If you want to get a little more sophisticated, Full Circle recommends taking a very close look at our business strategy.  Say you want to grow your average deal size to more than 20K and you want to shorten your sales cycle to less than 60 days and you want to reach decision makers.  In your attribution model you will want to give a higher weight to the campaigns that influence deals greater than $20K in size, have decision makers at Contact Roles on the Opportunity, and an MQL to Close velocity of less than 60 days.  

When you list your campaigns stacked ranked by influenced revenue, you will see the campaigns that meet that criteria at the top of the list and the ones that don’t at the bottom of the list.  These listings will give you a really good idea of what is working and what is not working.

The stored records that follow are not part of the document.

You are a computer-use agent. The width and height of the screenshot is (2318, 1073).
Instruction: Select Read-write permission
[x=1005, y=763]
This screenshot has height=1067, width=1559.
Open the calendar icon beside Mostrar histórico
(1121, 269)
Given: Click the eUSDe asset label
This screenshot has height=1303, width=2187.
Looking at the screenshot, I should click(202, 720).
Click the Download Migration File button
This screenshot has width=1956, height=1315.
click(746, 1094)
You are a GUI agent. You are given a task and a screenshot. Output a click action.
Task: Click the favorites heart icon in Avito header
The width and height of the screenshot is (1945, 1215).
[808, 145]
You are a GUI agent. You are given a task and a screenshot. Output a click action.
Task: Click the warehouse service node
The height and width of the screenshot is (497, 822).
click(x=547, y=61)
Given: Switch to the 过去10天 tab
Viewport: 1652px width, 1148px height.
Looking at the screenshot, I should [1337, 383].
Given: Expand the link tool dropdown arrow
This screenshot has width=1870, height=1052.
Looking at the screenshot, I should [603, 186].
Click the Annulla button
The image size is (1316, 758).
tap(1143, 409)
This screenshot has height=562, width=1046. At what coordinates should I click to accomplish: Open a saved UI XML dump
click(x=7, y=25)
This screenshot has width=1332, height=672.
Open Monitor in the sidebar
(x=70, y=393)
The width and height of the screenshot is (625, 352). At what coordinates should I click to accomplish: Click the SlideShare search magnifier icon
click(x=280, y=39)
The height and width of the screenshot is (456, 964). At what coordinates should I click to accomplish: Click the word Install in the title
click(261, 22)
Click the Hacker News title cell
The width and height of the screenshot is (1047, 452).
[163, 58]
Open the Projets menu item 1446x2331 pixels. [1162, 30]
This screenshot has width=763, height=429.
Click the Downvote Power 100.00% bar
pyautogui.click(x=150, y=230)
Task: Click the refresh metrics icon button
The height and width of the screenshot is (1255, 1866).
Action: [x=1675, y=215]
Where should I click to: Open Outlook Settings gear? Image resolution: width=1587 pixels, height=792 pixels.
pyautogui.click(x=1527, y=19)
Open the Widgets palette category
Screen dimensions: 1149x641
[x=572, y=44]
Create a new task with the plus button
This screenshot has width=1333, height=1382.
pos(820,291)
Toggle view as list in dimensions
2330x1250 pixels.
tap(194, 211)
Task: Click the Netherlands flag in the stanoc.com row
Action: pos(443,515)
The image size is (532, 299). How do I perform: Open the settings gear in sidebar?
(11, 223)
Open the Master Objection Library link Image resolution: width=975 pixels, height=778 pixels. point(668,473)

Some companies have argued that the attribution model should be based on what happened last year and should be automatically generated.  We believe that logic is largely flawed.  Markets, competitors, new offerings, and messaging are always changing.  So at Full Circle we recommend instead that you build your custom attribution model based on your business strategy.

We hope this is was a useful article to get your feet wet in marketing attribution. By analyzing data from multiple attribution models, you’ll start to understand how attribution works, what it can reveal, and also gain insight that can help you enhance your own custom models. Once you know your marketing attribution basics and use them with funnel metrics, you’ll be in a better position to demonstrate marketing’s contributions and optimize campaign outreach.